WRITTEN PROBLEM A:
Please rewrite the paragraph beginning "Femtocells were, in part" from the femtocell excerpt as a short list that keeps its main facts.
WRITTEN PROBLEM B:
Using the femtocell excerpt, decide whether each statement agrees with it, answering yes or no and quoting the words that decide it: (i) Stone blocks wireless signals. (ii) The provider in Rio Rancho came from New Mexico. (iii) Picocells do not need special backhaul provisioning.
WRITTEN PROBLEM C:
Extend the femtocell excerpt from where it stops.

SOURCE EXCERPT:
That's why the home problem can be intractable. In many parts of the developed world and in some developing countries, homes are made of thick building materials, like stone, or modern materials, like the plaster-covered chicken wire that's prevalent in warm, dry US climates. Stone blocks signals and chicken wire turns a house into a kind of Faraday Cage that prevents signals from entering or leaving.

Andy Gothard, director of corporate marketing at wireless chipmaker Picocell, described using a macro to push service into homes near his in Bath, England, as "trying to fill a cup by firing a fire hose through the window," the window being the only signal-permeable part of the home.

In researching residential metro-scale Wi-Fi network failures a couple of years ago, I came across Rio Rancho, New Mexico, where a provider from Michigan hadn't counted on the plaster-and-wire construction of Southwest homes. (The firm has since switched to WiMax and a different business model.)

Femtocells were, in part, an attempt to find an alternative to picocells, which were the smallest previous option. Picocells have all the requirements of a full macrocell, including special backhaul provisioning, air-conditioning, power feeds, and so on. Femtocells, in contrast, approach the wireless bandwidth problem from the bottom up, trying to provide a better experience than installing a Wi-Fi router, and only needing a few minutes to power up, establish a location lock and network communications, and be available for use. Airvana's Kim said that a femtocell can't be as perfect as a picocell, which is virtually indistinguishable from a macrocell, but that current femtocells are close enough to make no difference to most users.

DATASET CONTENT:
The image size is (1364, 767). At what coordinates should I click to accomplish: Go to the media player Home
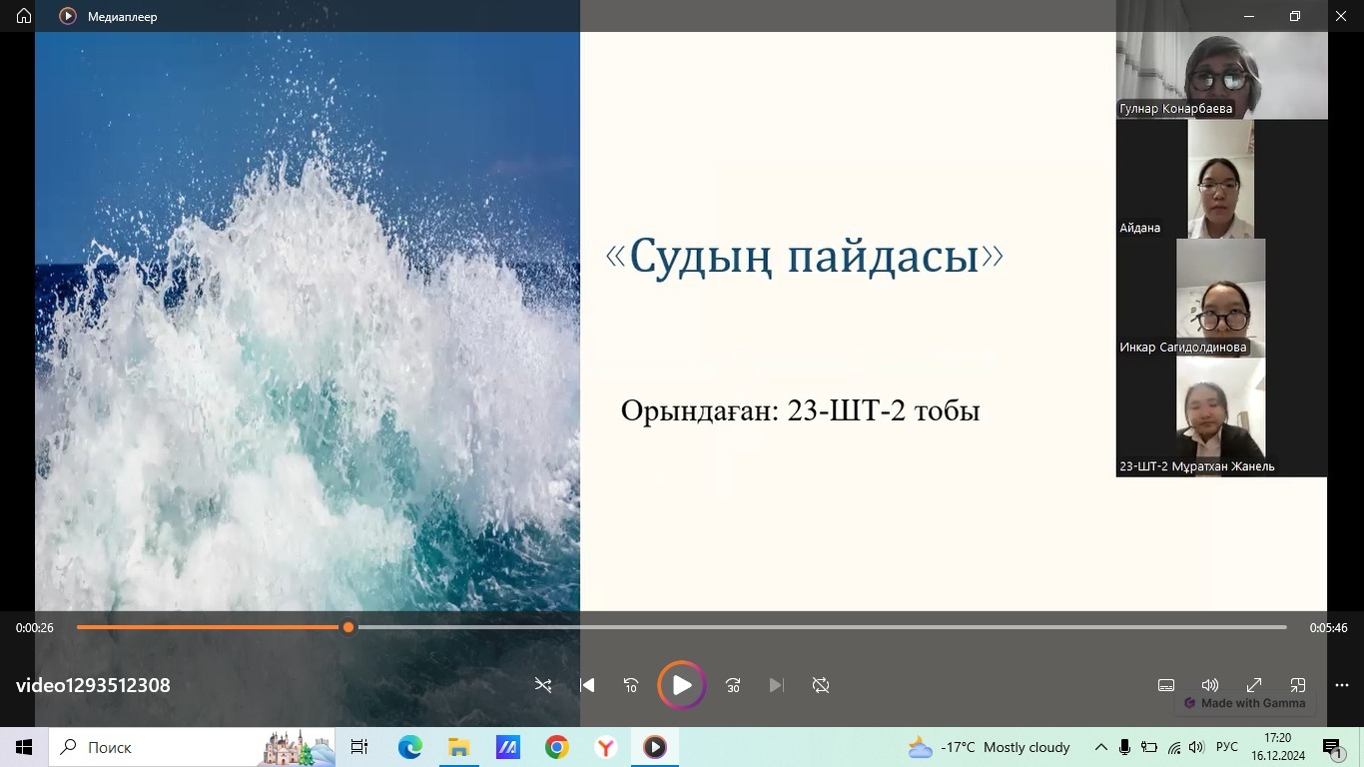coord(24,16)
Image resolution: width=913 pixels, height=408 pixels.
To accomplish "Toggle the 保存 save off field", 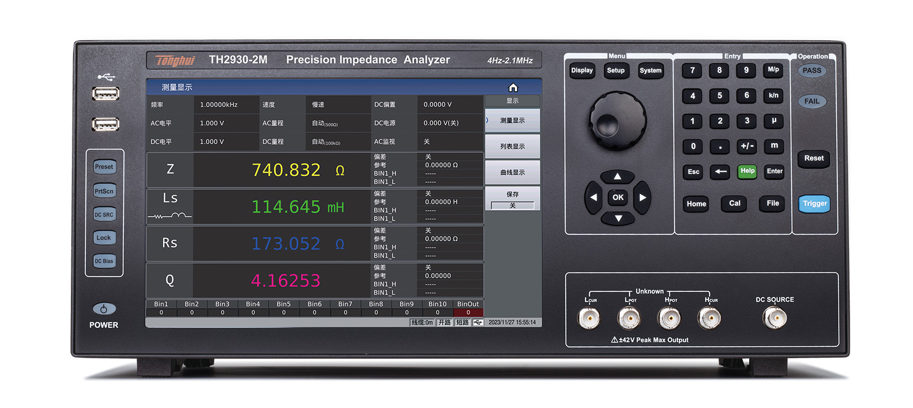I will coord(512,205).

TASK RESULT A:
- Femtocells were partly meant as an alternative to picocells, previously the smallest option.
- Picocells need everything a full macrocell needs: special backhaul provisioning, air-conditioning, power feeds and more.
- Femtocells work from the bottom up. They aim to beat installing a Wi-Fi router and need only a few minutes to power up, lock a location, establish network communications and be ready for use.
- Airvana's Kim said femtocells can't match picocells, which are virtually indistinguishable from macrocells, but are close enough to make no difference to most users.

TASK RESULT B:
(i) Yes: "Stone blocks signals"
(ii) No: "a provider from Michigan"
(iii) No: "Picocells have all the requirements of a full macrocell, including special backhaul provisioning"

TASK RESULT C:
Interference can be an issue between larger base stations and femtocells, with some clever work required to make sure that, for instance, someone placing a call inside a house that connects to a macrocell-—if the number isn't whitelisted, as noted below—doesn't interfere with or receive interference from another caller connected to the home base station.

Phones attached to a femtocell burn far less power, too, possibly less than a comparable Wi-Fi connection, because the signal is strong and close. Cell phones tend to run down when they have to use higher power levels to punch through interference or reach distant cell base stations.

Femtocells in practice: the GPS requirement

I could get way, way too technical here explaining all the signaling and interaction between a femtocell and a carrier's core network. But it's abstracted from the user experience, which is a good thing. So in order to use a femtocell, you just plug it into a broadband connection via Ethernet, follow a few simple steps in a manual, and unfurl up to 30 feet of antenna for a GPS receiver. Wait, what? A GPS receiver? That's the only part that you really need to know about.

Femtocells in the US include a GPS receiver, which drives the cost up, but has some ancillary benefits. Sprint and Verizon must include a GPS, because the CDMA standard relies on timing signals that are precisely synchronized. AT&T opted for GPS for simplicity's sake in fulfilling other requirements (like Assisted GPS). The femtocells typically come with a 30-foot GPS antenna, although longer antennas may be available, too.

Woojune Kim of Airvana explained that there are three separate reasons to have a GPS receiver: first, to make sure the femtocell can operate legally; second, to provide Enhanced 911 (E911) calling information; and third, to provide location-based information, or gather data that's used for marketing.

In the United States, carriers have licenses to the exclusive use of a patchwork of frequencies across tightly defined geographic regions. In some countries, a carrier may have an allotment that covers the entire nation. The GPS receiver ensures that a femtocell isn't used outside the United States, and that the only the correct frequencies are used wherever it's in operation in the US.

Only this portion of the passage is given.